Intervista con mons. Fisichella sul suo ultimo libro“Identità dissolta”: recuperare
la lingua madre dell'Europa, il cristianesimo
“Per quanto possa apparire paradossale, oggi gli Stati hanno urgente bisogno di confrontarsi
con la questione della verità”: è un passaggio dell’ultimo libro dell’arcivescovo
Rino Fisichella, intitolato “Identità dissolta”, da oggi in libreria (Mondadori, pag.
144, Euro 17). Nel volume, il presidente della Pontificia Accademia per la Vita e
rettore della Lateranense, riflette sul valore fondamentale del Cristianesimo per
l’identità dell’Europa alle prese con le sfide della laicità, del pluralismo e del
multiculturalismo. Ma quali sono le manifestazioni più preoccupanti di questa dissoluzione
dell’identità europea? Intervistato da Alessandro Gisotti, risponde mons.
Rino Fisichella:
R. – Di fatto,
sono quelle di una continua scristianizzazione delle nostre società. Sono quelle di
voler dimenticare le radici, di non avere più una cultura che si richiami a quelli
che sono i valori fondamentali su cui la società in Europa si è costruita. Sono l’emarginazione,
sempre più spesso la derisione del messaggio che i cristiani portano. D.

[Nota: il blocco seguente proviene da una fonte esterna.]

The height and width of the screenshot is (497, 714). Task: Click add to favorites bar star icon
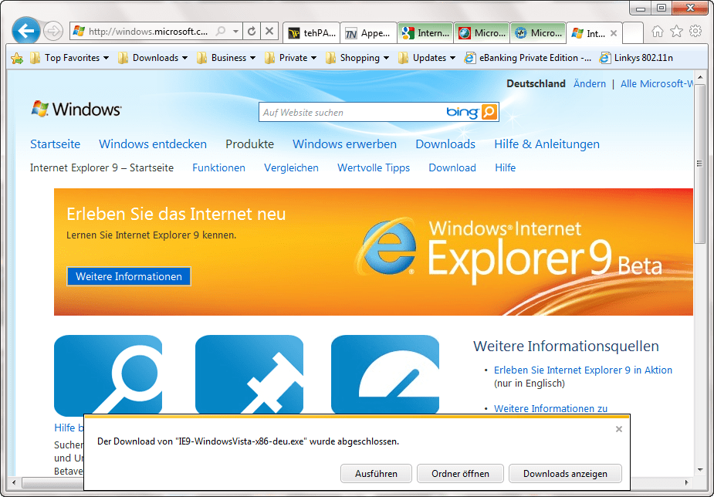(x=17, y=58)
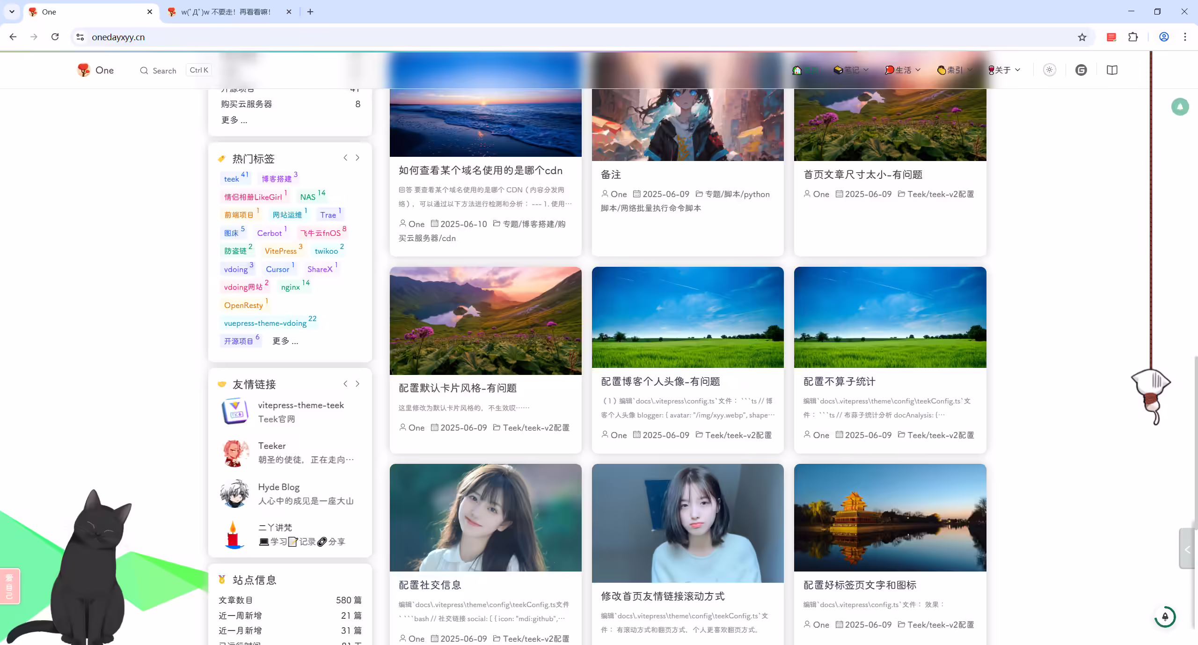This screenshot has height=645, width=1198.
Task: Click the One site logo
Action: [95, 70]
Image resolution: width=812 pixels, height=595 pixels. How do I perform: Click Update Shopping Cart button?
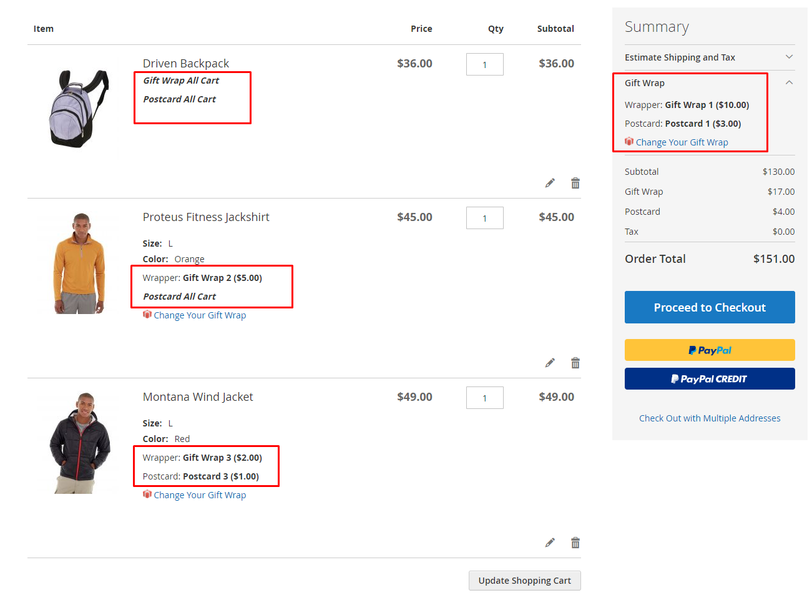[x=524, y=581]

– In che modo è possibile riappropriarsi di questa identità cristiana, di quella che
lei definisce lingua madre dell’Europa? E, certo, senza una lingua comune non ci si
comprende... R. – Io ho mediato questa espressione da un grande
poeta tedesco che è Goethe, che diceva: “L’Europa è nata in pellegrinaggio e la sua
lingua madre è il cristianesimo”. Se noi andiamo ad analizzare la storia, vediamo
realmente che quest’Europa è nata, perché ci sono stati dei luoghi sacri. Pensiamo
al pellegrinaggio nella Città di Pietro e Paolo. Pensiamo al pellegrinaggio, già nel
Medio Evo, a Santiago di Compostela. Pensiamo alla Via Francigena. Pensiamo a tutto
quello che sono stati gli scambi verificatisi con il sorgere delle università, dei
comuni. Tutta la ricchezza che c’è stata, è stata prodotta dal cristianesimo, è stata
sollecitata dal cristianesimo. Io credo che, per prima cosa, dobbiamo recuperare la
consapevolezza di questo. Non dobbiamo dimenticare quella che è stata l’origine dell’Europa,
perché se dimentichiamo questa tradizione non ci sarà futuro. E’ impossibile che ci
sia futuro. D. – Perché, secondo lei, anche i non credenti potrebbero
trarre vantaggio da questo recupero di identità? R. – Io credo
che qui non sia più questione di essere credenti o non credenti. Qui è questione di
avere una curiosità intellettuale e di comprendere realmente che cosa si è verificato
e dove si vuole andare. Se vogliamo costruire realmente un’Europa che sia una patria
comune di identità differenti, di tradizioni culturali differenti che nel corso dei
secoli si sono sviluppate, di lingue anche diverse, dobbiamo però ritrovare necessariamente
il denominatore comune, la matrice comune che ha dato vita a tutto questo. D.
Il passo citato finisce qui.